I speak the tongue of god in nine cold millimeters
Systematic and blind, I’m the relentless nerve of war
That bring the truth of pain and lead everyone to brand new devasted times
I draw the ruins of future: dislocated bodies, face down, praying their lord
Of randomized insanity
Consummed in gazoline, they build the church of their own demise
Humanity will fall on his knees
Follow the savior, see the flesh divine
I’m am the new messiah: a christic pose to clear the way
I taste the blood, the sordid smell of human filth
And emerge from the desert of reality
Rotating gears to dominate, ressurected now for judgement day, to purge your sin
Burn! Innocence is lost, all faith is gone
And now you deserve to extinct
Nailed to the cross, you’re punished for your lies
I draw the ruins of future: dislocated bodies, face down, praying their lord
Of randomized inanity
Consummed in gazoline, they build the curch of their own demise
Repent!

Tradução da letra

Falo a língua de Deus em nove milímetros frios.

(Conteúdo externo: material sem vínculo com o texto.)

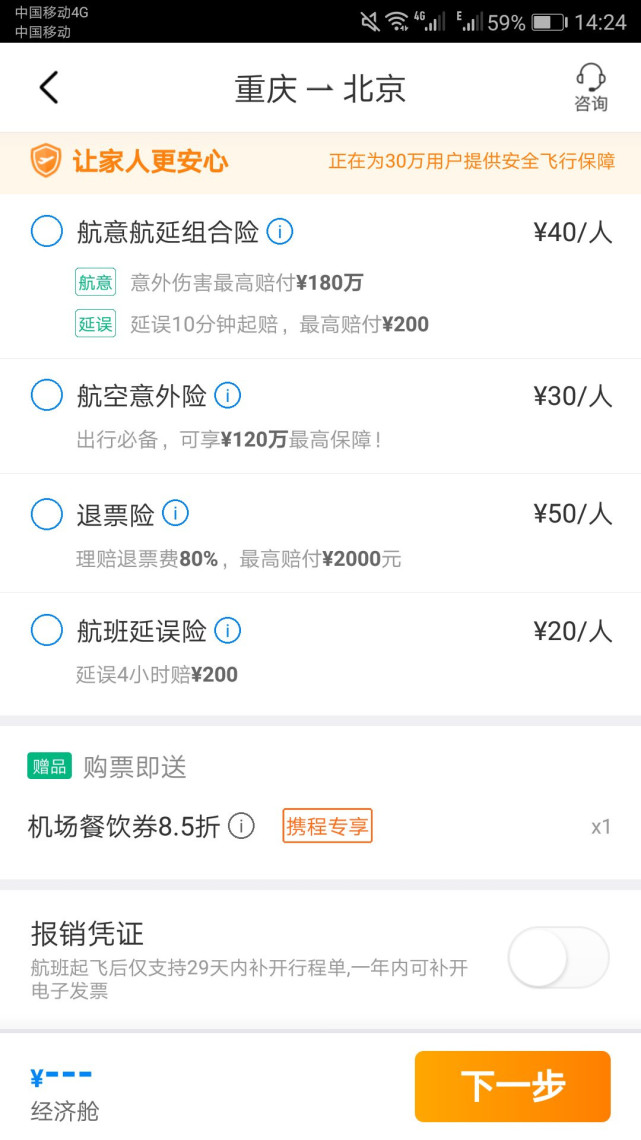Image resolution: width=641 pixels, height=1140 pixels.
Task: Toggle the 报销凭证 switch on
Action: [x=558, y=957]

Sistemática e cega, sou o nervo implacável da guerra.
Que trazem a verdade da dor e levam todos a novos tempos devorados
Desenho as ruínas do futuro: corpos deslocados, de cara para baixo, rezando ao seu senhor
De insanidade aleatória
Consumados em Gazolina, eles constroem a Igreja da sua própria morte.
A humanidade cairá de joelhos
Segue o Salvador, vê a carne divina
Sou o novo messias, uma pose crista para limpar o caminho.

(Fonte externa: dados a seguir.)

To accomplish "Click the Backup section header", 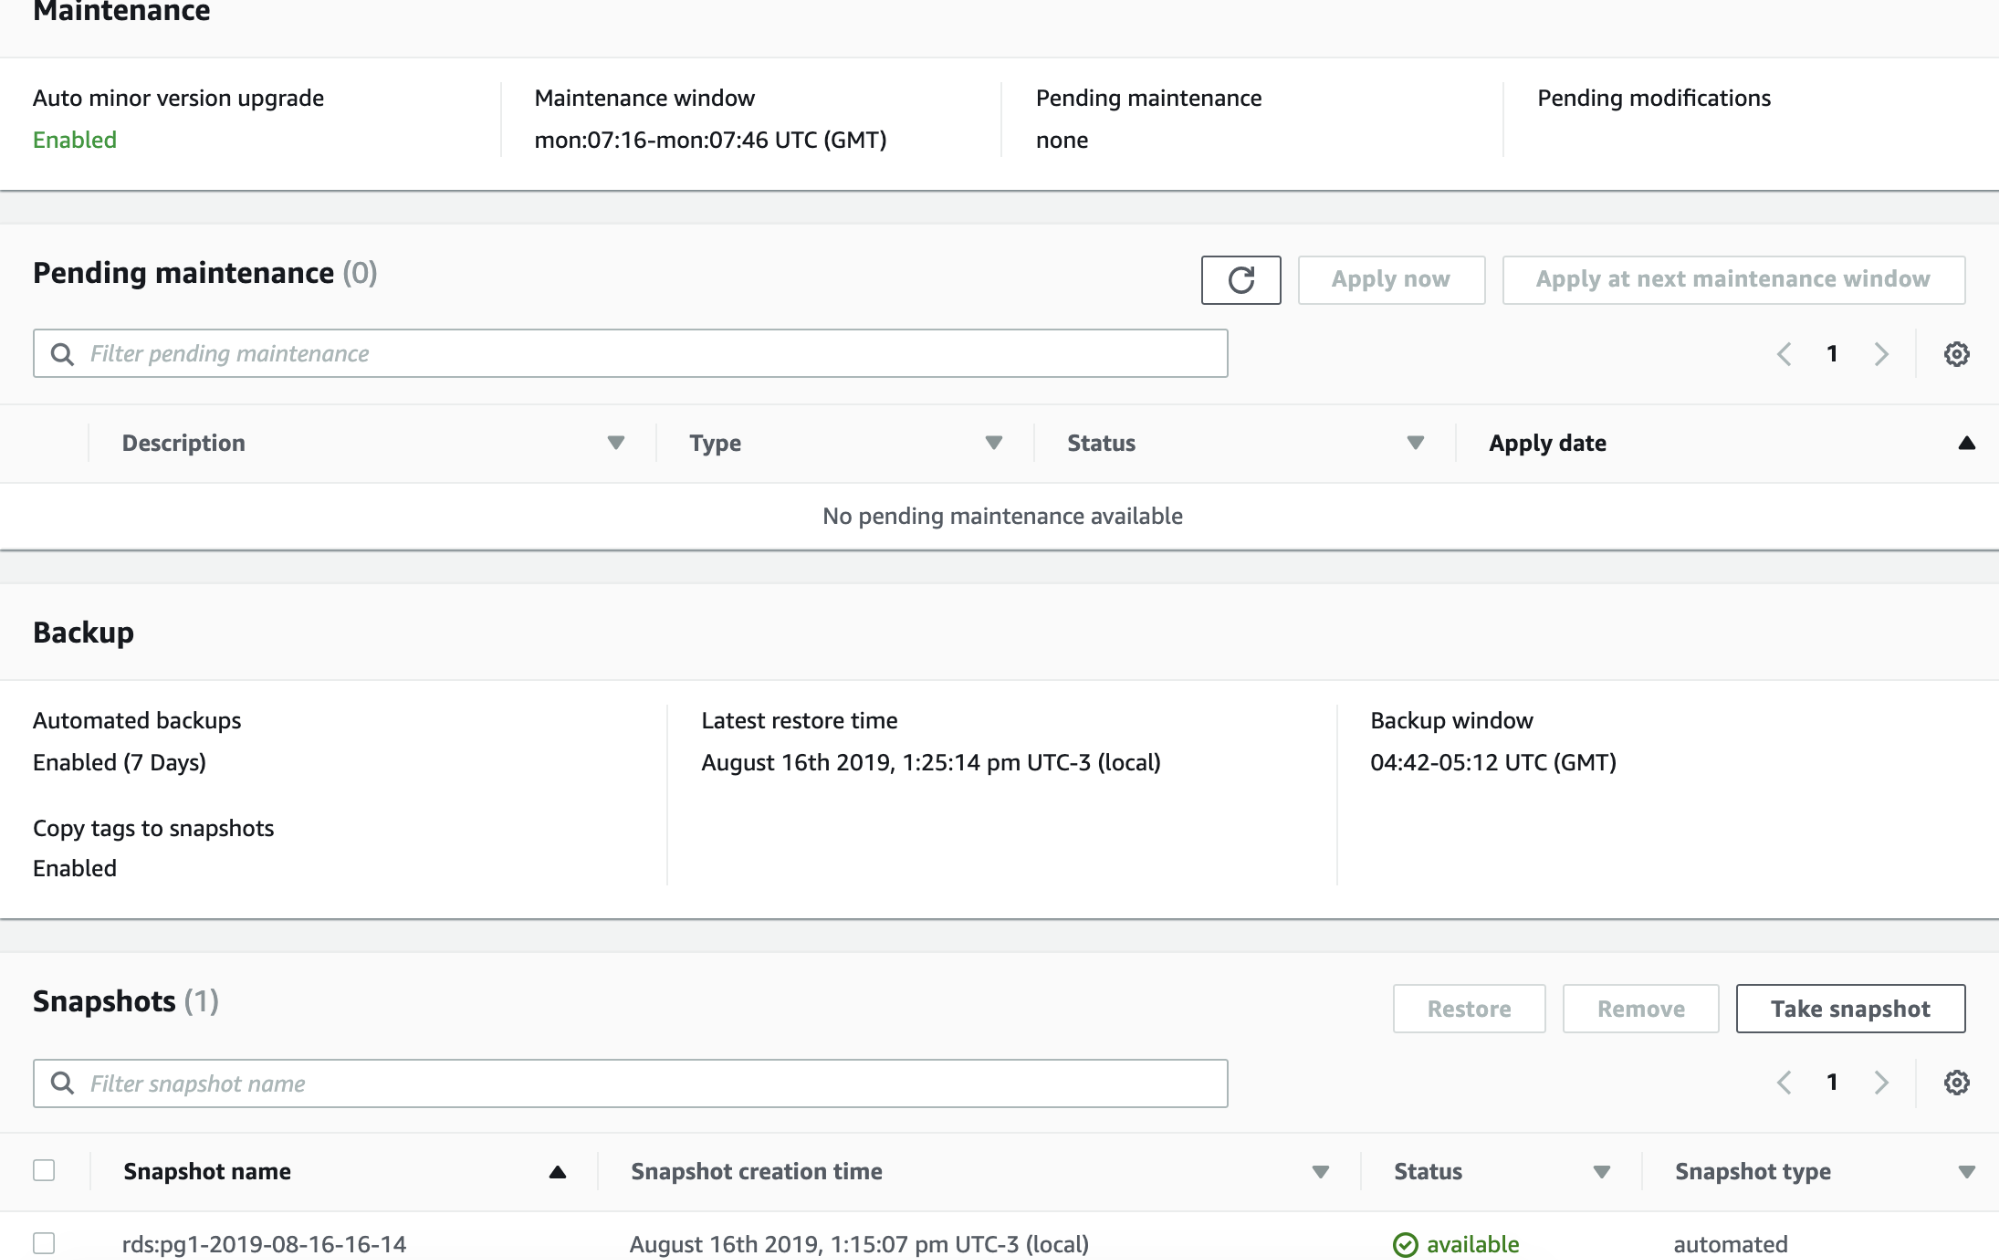I will (83, 631).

Gosto do sangue, do cheiro sórdido da sujidade humana.
E emergem do deserto da realidade
Engrenagens rotativas para dominar, agora ressucitadas para o dia do juízo final, para purgar o teu pecado
Arde! A inocência está perdida, toda a fé se foi
E agora mereces ser extinto.
Pregado à cruz, és punido pelas tuas mentiras.
Desenho as ruínas do futuro: corpos deslocados, de cara para baixo, rezando ao seu senhor
De inanidade aleatória
Consumados em Gazolina, eles constroem a curva da sua própria morte.
Arrepende-te!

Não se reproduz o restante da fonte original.